Absent a real fix, we could just let 3C fall back in some way when it gets a relative path, maybe with an error or warning. If the user is manually running the preprocessor on code before passing it to 3C, they should be able to avoid the problem by passing an absolute source file path and absolute -I
paths to the preprocessor.
When not running on preprocessed code (so we want to use the physical path), the canonical physical path is usually available from Clang, but in some cases involving macros (#529), it isn't. This variant of the problem can already occur, independent of the change proposed here to always use the presumed location when it differs from the physical location. #532 fixed it for the main source file, but AFAIK it can still occur for files included via relative -I
paths. convert_project
avoids relative -I
paths as a workaround for #515, and that should help with this problem too.

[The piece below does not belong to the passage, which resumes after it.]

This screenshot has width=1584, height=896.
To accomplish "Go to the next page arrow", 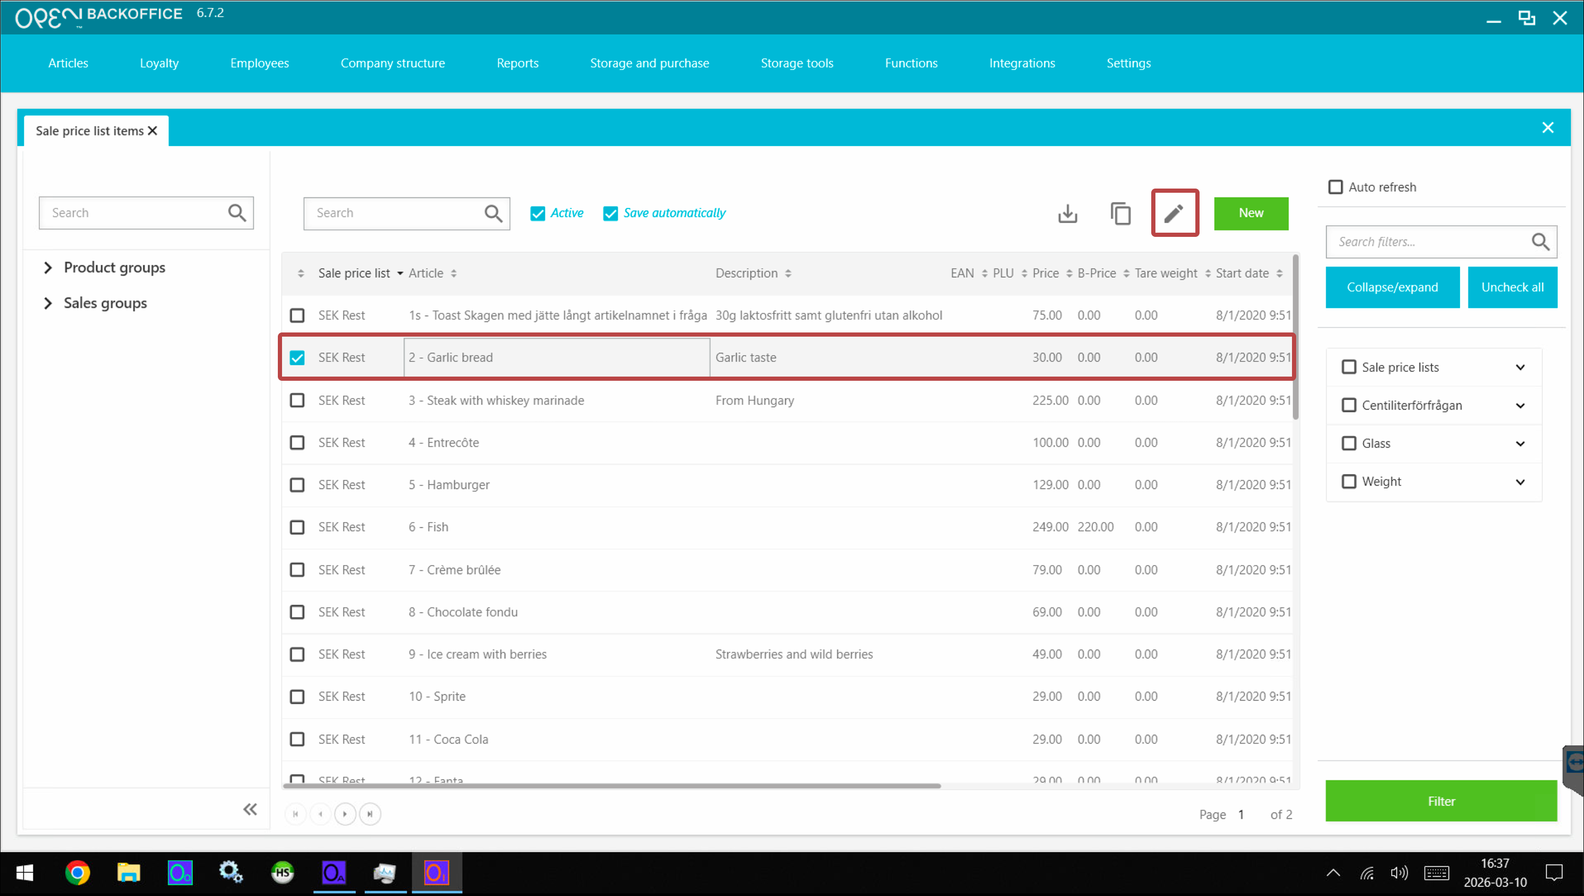I will 345,814.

532 fixed it for the main source file, but AFAIK it can still occur for files included via relative
-I
paths.
Update: The problem can still occur not only with relative (or otherwise non-canonical) -I
paths, but also with non-canonical paths in the #include
directive. I have now filed #604 specifically for this problem.
However, when 3C runs on already preprocessed code, it's unclear whether it would make sense for 3C to try to re-canonicalize the presumed file paths by looking at the current filesystem, since the preprocessed file may have been generated from another directory (or another computer). Unless we have a way to force complete canonicalization of presumed file paths during the original preprocessing (which I'm not sure we can do with clang -E
), we may be stuck with incorrect behavior in some (hopefully rare) cases.
This issue is to make 3C work "sensibly" on already preprocessed code, whatever we determine that means exactly.
The main part of this that I'm aware of is to make
PersistentSourceLoc
honor preprocessor-inserted line markers in all cases. This would have the following effects (to my knowledge):And the main use case I'm aware of is making it easier for us to reduce a test case that contains
#include
directives: we can preprocess the file and then proceed with reducing the included content (either manually or using a tool like C-Vise). The change to 3C proposed in this issue would lower (though perhaps not fully eliminate) the risk that preprocessing the test case changes the decisions made by 3C so that the test case no longer reproduces the original bug. I don't know whether end users of 3C would also find this useful.